What was once radical and unthinkable can, at other times, be perfectly acceptable.
For example, in the 1980s, it would have been unthinkable and wholly unacceptable for the federal government to collect massive amounts of private data from its citizens. But events over the last two decades have coaxed the narrative that there is a need to protect the population from terrorism and that the best way to do that is through mass surveillance. This surveillance has also been made somewhat easier by the gradual shift our lives have made into the digital realm. Steadily since 2001, the zeitgeist has shifted, and the Overton Window has moved along with it. The once unthinkable is now an accepted reality.
The Overton Window affects all public policy and discourse.
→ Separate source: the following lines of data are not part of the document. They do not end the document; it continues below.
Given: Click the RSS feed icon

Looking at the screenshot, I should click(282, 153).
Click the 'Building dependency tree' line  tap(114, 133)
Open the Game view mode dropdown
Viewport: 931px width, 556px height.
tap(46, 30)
For example, the founding fathers of the US rejected the idea of federal government debt. They believed that the government should intervene as little as possible in its citizens' daily lives, that it should operate within its means and that it should avoid the servitude, real or imagined, that comes from owing money to creditors. For a very long time, the federal government had zero debt indeed. It would only use leverage in times of emergency, such as war, and would do its utmost to pacy it back as soon as possible.
How far the Window has shifted. Today, the opposite is true. It would be unimaginable and unacceptable for the government to have no debt and limit itself to spending what it receives from tax collection. Might it one day shift again?
But the Overton Window doesn't only drift to one direction or the other. It can widen and contract to encompass a broader or narrower range of policies and ideas. In times of social and political discord, like today, the Window tends to widen as different factions espouse and promote their agenda. When opposing sides fail to reach common ground, their views and agendas tend to radicalize and move further to the extremes of the political spectrum, expanding the Overton Window.
There's not just one Overton Window. You could argue there's one for foreign geopolitical policy, another for trade, and several others for domestic issues.
What does the Overton Window look like today?
I believe it's as wide as it's been in a long time. International cooperation among traditional allies has diminished. The globalization trend seems to be on hold, and nationalism is rising around the world. But these ideas aren't dead either. New leadership, both in the US and abroad, can bring these trends, cooperation and commerce, back on track. Or they could continue to reverse them. Both extremes appear reasonable enough to be plausible.
On the domestic front, the Window is expanding to the edges of the spectrum to include policies that would have been considered radical a mere five years ago.
Ideas such as universal basic income, modern monetary theory and a green new deal are going mainstream. The monetization of government debt, the decoupling between government spending and government income, and the outright purchase of financial assets such as corporate bonds or ETF's by the Federal Reserve are now being seriously discussed and implemented, not at the fringes of society, but in mainstream political circles.
All this portends the possibility of a broader range of possible futures, making it more difficult for businesses and investors to make decisions. Social and political turmoil likely lies in the future. Even widespread violence is not out of the question. But I believe that, after a period of unrest and commotion, things will again settle down. As always, businesses and investors with a long-term orientation have a distinct advantage over those seeking to beat the quarter.
So stay the course, keep an eye out for the zeitgeist and watch the Overton Window. You are less likely to be surprised when the radical becomes a reality and to thrive in the long run.